Abitare la precarietà
1. Il camminare con Gesù si arricchisce di un nuovo capitolo, dal deserto della tentazione e dal monte della trasfigurazione alla strada che conduce a Gerusalemme ( Lc 9,51-19,27). Un percorso ricco di avvenimenti e di insegnamenti, tra cui l’apprendere a interpretare i segni dei tempi (Lc 12,54-57) non esclusi fatti di «cronaca nera». Quelli, ad esempio, riferiti dal Vangelo di oggi a proposito di quei galilei, forse zeloti, fatti uccidere da Pilato dalle truppe di occupazione romana mentre presentavano la loro offerta al tempio, o di «quei diciotto su cui rovinò la torre di Siloe». È un dato incontrovertibile che l’esistenza umana è soggetta a violenze da parte dell’uomo, del caso e di sconvolgimenti naturali, dato variamente interpretato. Il Vangelo si limita a registrare una delle tante possibili opinioni, quella che ne addebita la responsabilità alle stesse vittime: la loro malasorte è il prezzo dovuto al loro male agire, è la giusta punizione divina.

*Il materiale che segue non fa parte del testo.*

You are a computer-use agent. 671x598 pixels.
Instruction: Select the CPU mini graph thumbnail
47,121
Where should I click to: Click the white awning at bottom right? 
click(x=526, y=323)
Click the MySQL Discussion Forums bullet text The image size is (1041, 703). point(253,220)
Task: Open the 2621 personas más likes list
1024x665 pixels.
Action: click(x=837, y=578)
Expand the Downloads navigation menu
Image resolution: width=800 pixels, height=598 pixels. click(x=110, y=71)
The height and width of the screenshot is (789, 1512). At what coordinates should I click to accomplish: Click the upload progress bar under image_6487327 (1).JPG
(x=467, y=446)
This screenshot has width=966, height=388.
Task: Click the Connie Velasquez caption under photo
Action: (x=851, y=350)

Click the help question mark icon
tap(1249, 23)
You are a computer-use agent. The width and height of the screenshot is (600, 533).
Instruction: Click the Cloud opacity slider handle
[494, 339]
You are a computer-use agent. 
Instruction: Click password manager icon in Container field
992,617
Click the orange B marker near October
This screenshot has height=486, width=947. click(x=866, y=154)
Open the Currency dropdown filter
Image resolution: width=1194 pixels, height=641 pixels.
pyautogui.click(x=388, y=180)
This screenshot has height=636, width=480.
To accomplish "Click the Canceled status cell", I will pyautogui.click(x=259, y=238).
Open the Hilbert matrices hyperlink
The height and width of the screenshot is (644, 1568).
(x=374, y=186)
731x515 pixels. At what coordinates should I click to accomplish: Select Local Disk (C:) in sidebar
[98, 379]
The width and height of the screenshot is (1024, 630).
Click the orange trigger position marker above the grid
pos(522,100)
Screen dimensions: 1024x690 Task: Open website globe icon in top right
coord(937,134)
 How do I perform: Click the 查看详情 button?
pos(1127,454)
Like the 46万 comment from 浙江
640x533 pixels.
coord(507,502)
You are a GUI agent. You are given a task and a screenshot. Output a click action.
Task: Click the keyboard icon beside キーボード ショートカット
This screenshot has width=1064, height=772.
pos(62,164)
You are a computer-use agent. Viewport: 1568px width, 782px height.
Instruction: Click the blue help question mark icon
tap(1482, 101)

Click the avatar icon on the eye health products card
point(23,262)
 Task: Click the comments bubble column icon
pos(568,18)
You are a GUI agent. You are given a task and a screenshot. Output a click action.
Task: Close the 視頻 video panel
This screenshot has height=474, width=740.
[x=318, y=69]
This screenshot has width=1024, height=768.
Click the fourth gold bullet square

2. Gesù non accondiscende a questo tipo di lettura dei suoi interlocutori. Il principio della realtà, queste cose accadranno fino alla sua seconda venuta (Lc 21), deve essere liberato dal giudizio nel senso che colpiti e non colpiti sono tutti ugualmente «peccatori» e «colpevoli» davanti a un Dio che non si compiace di distruggere nessuno ma che, pienamente in Gesù, si rivelerà come amore incontenibile proprio per i non innocenti. Fino a morirne (Osea 11,9; Ez 18,23; 33-11; Gio 4,11; Lc 23,34; Rm 5, 6-8). E deve essere, sempre il principio della realtà, abitato dal principio della conversione: «Se non vi convertite, perirete tutti allo stesso modo», non avrete cioè altra sorte che quella di essere inghiottiti dalla morte. Conversione a che cosa? Al «Siate misericordiosi, come è misericordioso il Padre vostro» (Lc 6,36), alle «opere degne della conversione» (Lc 3,8) di cui aveva già parlato il Battista, e al discorso delle beatitudini dello stesso Gesù (Lc 6,12-49). Un passaggio a cui ciascuno è chiamato, il divenire da albero infruttuoso albero che porta il frutto della misericordia lasciandosi scavare e concimare dalla parola di Cristo, vignaiolo intercessore presso la pazienza amante di un Padre, mai finita, e che tuttavia esige di non essere superficialmente disattesa.
3. Un discorso che ha a che fare con la «cronaca nera». A Gesù preme il come iniziare a vivere il tempo della precarietà da cui nessuno è esente, non da giudici e neppure da rassegnati ma con mente nuova. Abitarlo con cuore di carne, e questo è dare senso inedito al qui e ora, e attraversarlo con un cuore di speranza: «È bene aspettare in silenzio la salvezza di Dio» (Lam 3,26). Anche se recisi (Mt 10, 28-31; Lc 21,28) non lo si è per sempre: dentro il «figlio del comandamento» riposa il «figlio della resurrezione». Per gli amati che riamano arma, caso e terremoto non sono l’ultima parola. Da temere c’è solo il negarsi alla concimazione irridendo la pazienza di Dio, e continuando a ferire e a devastare l’uomo, da non temere è la precarietà se vissuta da convertiti all’attenzione all’altro e alla visione dei cieli aperti.